CONSIGNA:
Responda las siguientes preguntas sobre el artículo de opinión:
1. ¿Qué cargo ocupa Juan Antonio Sagardoy en el Foro de la Sociedad Civil?
2. Si se cumplieran las leyes, ¿cuántas veces habría que cambiar de autobús para viajar de Badajoz a Barcelona?
3. ¿En cuánto tiempo logró Mariano Rajoy una visibilidad internacional que Zapatero nunca alcanzó?

FRAGMENTO DEL DOCUMENTO:
Opinión

QUE NOS INTERVENGAN

Estamos quebrados. Por la sinvergonzonería de los políticos que arruinaron cajas de ahorros y bancos, por nuestros propios dispendios y por los del Estado y sus cientos de miles de políticos y funcionarios innecesarios en órganos centrales, autonómicos y locales que han devastado la competitividad e iniciativa del país.


El vicepresidente del Foro de la Sociedad Civil y catedrático Juan Antonio Sagardoy, acaba de recordar en un artículo que las autonomías tienen normativas distintas para, por ejemplo, homologar ascensores, por lo que una multinacional no montó una fábrica que le resultaría ruinosa.


De cumplir las leyes, añade, habría que cambiar tres veces de autobús para viajar desde Badajoz a Barcelona a causa de esas regulaciones autonómicas.


Y es porque los diputados autonómicos, esos que Aguirre propone reducir a la mitad en Madrid, y que aun así sobrarían casi todos, dan sensación de trabajar creando marañas legislativas, incluidas algunas lingüísticas, que hacen inviable España.


Hay alcaldes de poblachos que prometen centros culturales 'de referencia para Europa', y rectores universitarios que crearon subsedes y facultades para enchufar a familiares y amigos como profesores o conserjes.


Mariano Rajoy ha logrado adquirir en seis meses una visibilidad internacional que nunca alcanzó Zapatero en ocho años al reunirse con líderes internacionales para tomar grandes decisiones.


Pero sobre esas imágenes sobrevuela una posible intervención de España. Porque este país necesita reordenarse, limpiar el inmenso cultivo de parásitos que la ha colonizado en las últimas décadas y que pervierte con políticos incluso el poder judicial, que debería ser el neutral garante de la incorruptibilidad.


Rajoy se resiste a la intervención y parece incapaz de iniciar el guillotinado radical que necesitamos.


Por lo que para salvarnos, aunque muchos perdamos por el camino, que nos intervengan de una vez. ¡Ya!

Registros almacenados:

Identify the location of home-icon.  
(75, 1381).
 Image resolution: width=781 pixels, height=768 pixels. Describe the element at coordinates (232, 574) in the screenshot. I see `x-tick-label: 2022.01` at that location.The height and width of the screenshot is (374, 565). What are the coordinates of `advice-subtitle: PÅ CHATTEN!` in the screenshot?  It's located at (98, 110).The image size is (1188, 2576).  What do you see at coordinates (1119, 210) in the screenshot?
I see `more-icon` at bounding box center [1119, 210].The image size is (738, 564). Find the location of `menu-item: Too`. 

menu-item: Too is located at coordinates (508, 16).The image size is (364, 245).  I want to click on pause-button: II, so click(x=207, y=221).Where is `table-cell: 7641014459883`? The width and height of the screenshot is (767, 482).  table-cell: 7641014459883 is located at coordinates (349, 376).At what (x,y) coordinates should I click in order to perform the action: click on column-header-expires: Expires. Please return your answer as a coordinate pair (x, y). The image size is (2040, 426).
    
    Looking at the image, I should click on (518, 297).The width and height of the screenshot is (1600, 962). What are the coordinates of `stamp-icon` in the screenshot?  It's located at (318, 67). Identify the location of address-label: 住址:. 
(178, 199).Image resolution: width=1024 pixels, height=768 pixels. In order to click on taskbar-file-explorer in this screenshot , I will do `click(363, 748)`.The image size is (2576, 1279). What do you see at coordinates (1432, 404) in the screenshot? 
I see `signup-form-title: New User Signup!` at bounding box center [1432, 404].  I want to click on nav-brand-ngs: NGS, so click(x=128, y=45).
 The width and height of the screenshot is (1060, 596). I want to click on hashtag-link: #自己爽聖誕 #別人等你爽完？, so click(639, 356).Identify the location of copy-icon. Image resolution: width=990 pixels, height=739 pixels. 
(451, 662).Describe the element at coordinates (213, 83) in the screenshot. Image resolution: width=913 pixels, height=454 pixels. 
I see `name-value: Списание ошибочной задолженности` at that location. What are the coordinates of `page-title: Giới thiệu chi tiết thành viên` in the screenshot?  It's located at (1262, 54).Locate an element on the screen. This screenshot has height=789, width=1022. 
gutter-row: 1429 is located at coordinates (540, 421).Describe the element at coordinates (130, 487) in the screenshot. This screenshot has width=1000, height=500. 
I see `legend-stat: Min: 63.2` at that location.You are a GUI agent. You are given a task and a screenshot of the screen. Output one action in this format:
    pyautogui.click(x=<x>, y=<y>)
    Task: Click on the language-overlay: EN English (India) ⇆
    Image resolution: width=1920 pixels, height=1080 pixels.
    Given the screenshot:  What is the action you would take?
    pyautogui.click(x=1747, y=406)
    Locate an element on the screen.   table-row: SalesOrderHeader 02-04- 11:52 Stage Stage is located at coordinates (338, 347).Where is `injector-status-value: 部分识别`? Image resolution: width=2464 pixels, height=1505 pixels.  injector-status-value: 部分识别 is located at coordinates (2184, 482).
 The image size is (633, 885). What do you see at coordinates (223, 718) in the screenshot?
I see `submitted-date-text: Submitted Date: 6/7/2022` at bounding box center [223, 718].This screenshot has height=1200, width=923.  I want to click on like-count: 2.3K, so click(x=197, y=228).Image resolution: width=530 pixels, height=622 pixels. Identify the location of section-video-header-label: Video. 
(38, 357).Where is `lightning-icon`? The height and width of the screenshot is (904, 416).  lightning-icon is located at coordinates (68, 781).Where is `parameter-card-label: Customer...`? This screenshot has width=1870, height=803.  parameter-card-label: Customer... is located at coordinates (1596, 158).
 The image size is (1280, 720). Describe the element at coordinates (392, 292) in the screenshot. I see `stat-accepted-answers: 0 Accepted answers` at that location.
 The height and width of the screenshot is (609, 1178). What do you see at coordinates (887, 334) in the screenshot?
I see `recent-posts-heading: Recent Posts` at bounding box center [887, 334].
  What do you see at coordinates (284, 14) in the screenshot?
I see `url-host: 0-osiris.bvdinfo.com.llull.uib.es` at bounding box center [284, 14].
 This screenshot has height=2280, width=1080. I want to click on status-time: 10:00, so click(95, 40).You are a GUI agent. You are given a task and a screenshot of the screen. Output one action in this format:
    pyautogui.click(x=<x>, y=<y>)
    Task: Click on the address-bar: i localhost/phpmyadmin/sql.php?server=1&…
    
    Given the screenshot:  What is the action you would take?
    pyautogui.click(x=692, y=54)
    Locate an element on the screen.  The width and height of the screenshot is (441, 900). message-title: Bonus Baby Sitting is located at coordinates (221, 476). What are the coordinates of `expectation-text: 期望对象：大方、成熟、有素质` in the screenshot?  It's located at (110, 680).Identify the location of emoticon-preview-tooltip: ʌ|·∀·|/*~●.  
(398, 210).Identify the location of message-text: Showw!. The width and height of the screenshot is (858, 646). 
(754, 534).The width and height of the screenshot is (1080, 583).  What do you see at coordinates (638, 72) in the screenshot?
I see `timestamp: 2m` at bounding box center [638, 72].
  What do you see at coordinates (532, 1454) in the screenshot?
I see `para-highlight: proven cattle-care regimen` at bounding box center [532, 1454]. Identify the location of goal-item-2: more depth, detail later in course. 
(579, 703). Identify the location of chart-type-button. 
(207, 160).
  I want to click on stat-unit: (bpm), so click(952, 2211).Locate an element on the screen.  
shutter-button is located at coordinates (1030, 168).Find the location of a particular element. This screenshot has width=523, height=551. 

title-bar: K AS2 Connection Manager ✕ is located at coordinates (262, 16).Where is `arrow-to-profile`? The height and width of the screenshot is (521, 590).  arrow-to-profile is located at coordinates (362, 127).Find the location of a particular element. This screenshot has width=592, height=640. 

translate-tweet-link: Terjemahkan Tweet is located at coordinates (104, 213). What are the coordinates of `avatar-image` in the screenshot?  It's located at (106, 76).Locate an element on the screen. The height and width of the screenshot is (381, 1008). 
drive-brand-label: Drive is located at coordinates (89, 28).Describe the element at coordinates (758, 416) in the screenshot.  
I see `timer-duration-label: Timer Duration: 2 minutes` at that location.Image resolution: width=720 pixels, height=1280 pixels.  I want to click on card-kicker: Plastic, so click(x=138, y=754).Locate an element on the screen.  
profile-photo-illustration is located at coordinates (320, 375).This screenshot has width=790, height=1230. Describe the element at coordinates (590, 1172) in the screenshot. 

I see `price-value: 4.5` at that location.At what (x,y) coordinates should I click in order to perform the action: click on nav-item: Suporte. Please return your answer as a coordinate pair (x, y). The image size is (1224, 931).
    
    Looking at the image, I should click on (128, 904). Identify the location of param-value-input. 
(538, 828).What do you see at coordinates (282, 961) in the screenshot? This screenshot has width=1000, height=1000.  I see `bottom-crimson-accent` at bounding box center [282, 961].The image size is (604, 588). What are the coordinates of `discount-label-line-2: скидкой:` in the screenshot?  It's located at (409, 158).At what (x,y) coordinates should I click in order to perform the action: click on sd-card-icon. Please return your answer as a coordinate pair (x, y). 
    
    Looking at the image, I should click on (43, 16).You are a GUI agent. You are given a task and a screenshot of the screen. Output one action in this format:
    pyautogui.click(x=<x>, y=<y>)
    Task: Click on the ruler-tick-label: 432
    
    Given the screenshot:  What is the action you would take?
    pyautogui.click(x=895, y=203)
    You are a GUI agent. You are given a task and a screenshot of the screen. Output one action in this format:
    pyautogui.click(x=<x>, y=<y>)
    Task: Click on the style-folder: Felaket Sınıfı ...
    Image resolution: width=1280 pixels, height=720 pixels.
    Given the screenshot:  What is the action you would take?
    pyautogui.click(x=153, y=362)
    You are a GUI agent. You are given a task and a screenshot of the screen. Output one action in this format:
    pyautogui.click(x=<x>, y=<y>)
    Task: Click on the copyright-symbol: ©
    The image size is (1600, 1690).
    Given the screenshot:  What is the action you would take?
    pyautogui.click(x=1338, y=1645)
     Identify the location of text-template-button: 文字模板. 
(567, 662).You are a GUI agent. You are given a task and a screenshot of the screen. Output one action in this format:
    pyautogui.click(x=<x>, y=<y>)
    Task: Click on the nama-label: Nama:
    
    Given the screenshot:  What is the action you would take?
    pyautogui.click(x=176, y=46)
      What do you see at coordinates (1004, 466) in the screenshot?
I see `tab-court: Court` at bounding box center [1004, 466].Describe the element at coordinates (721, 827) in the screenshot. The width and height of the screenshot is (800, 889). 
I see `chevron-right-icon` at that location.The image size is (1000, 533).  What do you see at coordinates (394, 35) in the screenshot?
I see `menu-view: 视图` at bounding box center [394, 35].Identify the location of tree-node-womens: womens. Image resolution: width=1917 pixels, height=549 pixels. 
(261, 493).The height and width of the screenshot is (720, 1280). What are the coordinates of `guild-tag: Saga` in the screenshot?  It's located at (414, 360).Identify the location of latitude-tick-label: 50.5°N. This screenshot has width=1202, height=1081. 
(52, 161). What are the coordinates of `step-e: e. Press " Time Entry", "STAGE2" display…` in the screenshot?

RESPUESTA FINAL:
1. Vicepresidente.
2. Tres veces.
3. En seis meses.